Logic

Google Sheets SWITCH Function — Syntax, Examples & Tips

Learn how to use the SWITCH function in Google Sheets to match an expression against a list of cases and return the corresponding value. Includes syntax, examples, and tips.

Syntax
=SWITCH(expression, case1, value1, [case2, value2, ...], [default])

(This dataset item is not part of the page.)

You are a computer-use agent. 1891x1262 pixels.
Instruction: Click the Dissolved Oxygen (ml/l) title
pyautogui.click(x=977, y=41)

What Is the SWITCH Function?

The SWITCH function tests an expression against a list of cases and returns the value paired with the first matching case. It works like a dictionary lookup: you give it a key, and it hands back the corresponding value. When you have a single cell to compare against several exact values, SWITCH is almost always cleaner than chaining IF or IFS.

Syntax

=SWITCH(expression, case1, value1, [case2, value2, ...], [default])
ParameterDescription
expressionThe value or cell reference to evaluate.
case1The first value to compare against the expression.
value1The result returned if expression matches case1.
case2, value2, ...Additional case-value pairs (optional).
defaultA fallback value returned if no case matches (optional). If omitted and nothing matches, the formula returns #N/A.

The default value is a single argument at the end, not a case-value pair. This is a common point of confusion.

Basic Examples

Converting Department Codes to Names

AB (Formula)B (Result)
1CodeDepartmentDepartment
2ENG=SWITCH(A2,"ENG","Engineering","MKT","Marketing","FIN","Finance","Unknown")Engineering
3MKT=SWITCH(A3,"ENG","Engineering","MKT","Marketing","FIN","Finance","Unknown")Marketing
4OPS=SWITCH(A4,"ENG","Engineering","MKT","Marketing","FIN","Finance","Unknown")Unknown

Mapping Numeric Ratings to Labels

AB (Formula)B (Result)
1RatingLabelLabel
25=SWITCH(A2,5,"Excellent",4,"Good",3,"Average",2,"Poor",1,"Terrible","N/A")Excellent
33=SWITCH(A3,5,"Excellent",4,"Good",3,"Average",2,"Poor",1,"Terrible","N/A")Average

Assigning Pricing Tiers

=SWITCH(B2, "Basic", 9.99, "Pro", 29.99, "Enterprise", 99.99, 0)

If B2 contains a plan name, this returns the monthly price. The trailing 0 is the default for unrecognized plans.

Advanced Examples

SWITCH with Calculated Expressions

You can pass a formula as the expression, not just a cell reference:

=SWITCH(WEEKDAY(A2,2),
  1, "Monday",
  2, "Tuesday",
  3, "Wednesday",
  4, "Thursday",
  5, "Friday",
  "Weekend"
)

This converts a date in A2 into a weekday name. WEEKDAY(A2,2) returns 1 for Monday through 7 for Sunday, and since Saturday and Sunday have no explicit cases they fall through to the default "Weekend."

Returning Formulas from SWITCH

SWITCH can return calculated results, not just static text:

=SWITCH(B2,
  "Flat", C2 * 0.05,
  "Tiered", IFS(C2>=10000, C2*0.08, C2>=5000, C2*0.06, TRUE, C2*0.04),
  "None", 0,
  0
)

Here the commission model in B2 determines which calculation runs against the sales amount in C2.

Common Mistakes

  • Confusing SWITCH with IFS. SWITCH checks for exact matches against a single expression. IFS evaluates independent TRUE/FALSE conditions. If you need range-based logic (greater than, less than), use IFS instead.
  • Misplacing the default value. The default is a lone argument at the very end. If you accidentally pair it with a case, your results will shift and the formula may error out.
  • Case sensitivity. SWITCH is not case-sensitive by default in Google Sheets, so "eng" matches "ENG". This is usually fine, but worth knowing if you expect strict matching.